# GOAL
Reproduce each line of the listing below precisely as it is given.

[EXTRACTED RECORDS start]

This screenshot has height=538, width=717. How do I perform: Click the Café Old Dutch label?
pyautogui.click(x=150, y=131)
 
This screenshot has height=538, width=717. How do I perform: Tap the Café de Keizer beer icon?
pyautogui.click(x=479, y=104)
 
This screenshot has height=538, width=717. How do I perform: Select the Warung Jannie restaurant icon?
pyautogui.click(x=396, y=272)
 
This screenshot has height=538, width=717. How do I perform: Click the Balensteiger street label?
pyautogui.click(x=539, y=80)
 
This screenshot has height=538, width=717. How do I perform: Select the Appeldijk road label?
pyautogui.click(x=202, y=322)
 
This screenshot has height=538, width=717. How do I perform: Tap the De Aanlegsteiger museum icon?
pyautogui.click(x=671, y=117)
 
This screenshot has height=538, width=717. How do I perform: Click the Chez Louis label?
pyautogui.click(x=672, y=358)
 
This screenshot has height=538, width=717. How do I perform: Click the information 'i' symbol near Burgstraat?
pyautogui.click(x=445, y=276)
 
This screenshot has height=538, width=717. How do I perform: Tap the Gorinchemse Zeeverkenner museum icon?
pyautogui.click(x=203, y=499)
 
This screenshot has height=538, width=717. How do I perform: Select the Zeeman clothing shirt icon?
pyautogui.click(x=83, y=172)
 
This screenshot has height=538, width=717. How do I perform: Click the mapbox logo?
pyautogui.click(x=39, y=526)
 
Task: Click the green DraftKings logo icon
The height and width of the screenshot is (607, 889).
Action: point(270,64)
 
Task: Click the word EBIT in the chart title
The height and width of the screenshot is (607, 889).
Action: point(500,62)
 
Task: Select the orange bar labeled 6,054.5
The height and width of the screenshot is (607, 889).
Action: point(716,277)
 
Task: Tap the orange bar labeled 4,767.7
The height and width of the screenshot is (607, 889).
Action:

[EXTRACTED RECORDS end]

# FINISHED EXERCISE
This screenshot has height=538, width=717. How do I perform: Click the Café Old Dutch label?
pyautogui.click(x=150, y=131)
 
This screenshot has height=538, width=717. How do I perform: Tap the Café de Keizer beer icon?
pyautogui.click(x=479, y=104)
 
This screenshot has height=538, width=717. How do I perform: Select the Warung Jannie restaurant icon?
pyautogui.click(x=396, y=272)
 
This screenshot has height=538, width=717. How do I perform: Click the Balensteiger street label?
pyautogui.click(x=539, y=80)
 
This screenshot has height=538, width=717. How do I perform: Select the Appeldijk road label?
pyautogui.click(x=202, y=322)
 
This screenshot has height=538, width=717. How do I perform: Tap the De Aanlegsteiger museum icon?
pyautogui.click(x=671, y=117)
 
This screenshot has height=538, width=717. How do I perform: Click the Chez Louis label?
pyautogui.click(x=672, y=358)
 
This screenshot has height=538, width=717. How do I perform: Click the information 'i' symbol near Burgstraat?
pyautogui.click(x=445, y=276)
 
This screenshot has height=538, width=717. How do I perform: Tap the Gorinchemse Zeeverkenner museum icon?
pyautogui.click(x=203, y=499)
 
This screenshot has height=538, width=717. How do I perform: Select the Zeeman clothing shirt icon?
pyautogui.click(x=83, y=172)
 
This screenshot has height=538, width=717. How do I perform: Click the mapbox logo?
pyautogui.click(x=39, y=526)
 
Task: Click the green DraftKings logo icon
The height and width of the screenshot is (607, 889).
Action: point(270,64)
 
Task: Click the word EBIT in the chart title
The height and width of the screenshot is (607, 889).
Action: point(500,62)
 
Task: Select the orange bar labeled 6,054.5
The height and width of the screenshot is (607, 889).
Action: point(716,277)
 
Task: Tap the orange bar labeled 4,767.7
The height and width of the screenshot is (607, 889).
Action:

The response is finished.